Segment Open

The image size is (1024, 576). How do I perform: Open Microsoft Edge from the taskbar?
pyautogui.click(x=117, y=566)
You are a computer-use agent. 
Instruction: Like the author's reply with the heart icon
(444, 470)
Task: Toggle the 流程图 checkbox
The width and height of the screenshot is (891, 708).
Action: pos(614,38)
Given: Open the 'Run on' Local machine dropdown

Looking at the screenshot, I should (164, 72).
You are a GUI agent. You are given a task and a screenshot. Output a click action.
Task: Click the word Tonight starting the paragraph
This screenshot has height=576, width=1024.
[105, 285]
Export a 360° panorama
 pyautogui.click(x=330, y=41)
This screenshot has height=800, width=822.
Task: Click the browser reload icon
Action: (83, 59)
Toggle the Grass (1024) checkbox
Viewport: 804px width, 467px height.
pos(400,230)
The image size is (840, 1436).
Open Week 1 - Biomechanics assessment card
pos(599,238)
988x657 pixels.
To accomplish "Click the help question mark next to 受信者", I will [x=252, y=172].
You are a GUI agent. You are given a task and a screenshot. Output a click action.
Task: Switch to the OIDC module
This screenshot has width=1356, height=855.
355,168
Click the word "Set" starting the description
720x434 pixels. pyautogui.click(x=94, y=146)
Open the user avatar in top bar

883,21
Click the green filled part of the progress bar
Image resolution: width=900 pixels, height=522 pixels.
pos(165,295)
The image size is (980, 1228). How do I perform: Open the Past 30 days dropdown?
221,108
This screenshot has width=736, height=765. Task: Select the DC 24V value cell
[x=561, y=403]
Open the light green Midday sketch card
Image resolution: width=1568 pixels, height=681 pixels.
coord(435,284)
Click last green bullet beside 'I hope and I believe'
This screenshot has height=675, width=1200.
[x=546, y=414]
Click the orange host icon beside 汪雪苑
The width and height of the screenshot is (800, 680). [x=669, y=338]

Segment Closed

The task: Your task is to repeat every entry exactly.

Output of the exercise:
The image size is (1024, 576). How do I perform: Open Microsoft Edge from the taskbar?
pyautogui.click(x=117, y=566)
You are a computer-use agent. 
Instruction: Like the author's reply with the heart icon
(444, 470)
Task: Toggle the 流程图 checkbox
The width and height of the screenshot is (891, 708).
Action: pos(614,38)
Given: Open the 'Run on' Local machine dropdown

Looking at the screenshot, I should (164, 72).
You are a GUI agent. You are given a task and a screenshot. Output a click action.
Task: Click the word Tonight starting the paragraph
This screenshot has height=576, width=1024.
[105, 285]
Export a 360° panorama
 pyautogui.click(x=330, y=41)
This screenshot has height=800, width=822.
Task: Click the browser reload icon
Action: (83, 59)
Toggle the Grass (1024) checkbox
Viewport: 804px width, 467px height.
pos(400,230)
The image size is (840, 1436).
Open Week 1 - Biomechanics assessment card
pos(599,238)
988x657 pixels.
To accomplish "Click the help question mark next to 受信者", I will [x=252, y=172].
You are a GUI agent. You are given a task and a screenshot. Output a click action.
Task: Switch to the OIDC module
This screenshot has width=1356, height=855.
355,168
Click the word "Set" starting the description
720x434 pixels. pyautogui.click(x=94, y=146)
Open the user avatar in top bar

883,21
Click the green filled part of the progress bar
Image resolution: width=900 pixels, height=522 pixels.
pos(165,295)
The image size is (980, 1228). How do I perform: Open the Past 30 days dropdown?
221,108
This screenshot has width=736, height=765. Task: Select the DC 24V value cell
[x=561, y=403]
Open the light green Midday sketch card
Image resolution: width=1568 pixels, height=681 pixels.
coord(435,284)
Click last green bullet beside 'I hope and I believe'
This screenshot has height=675, width=1200.
[x=546, y=414]
Click the orange host icon beside 汪雪苑
The width and height of the screenshot is (800, 680). [x=669, y=338]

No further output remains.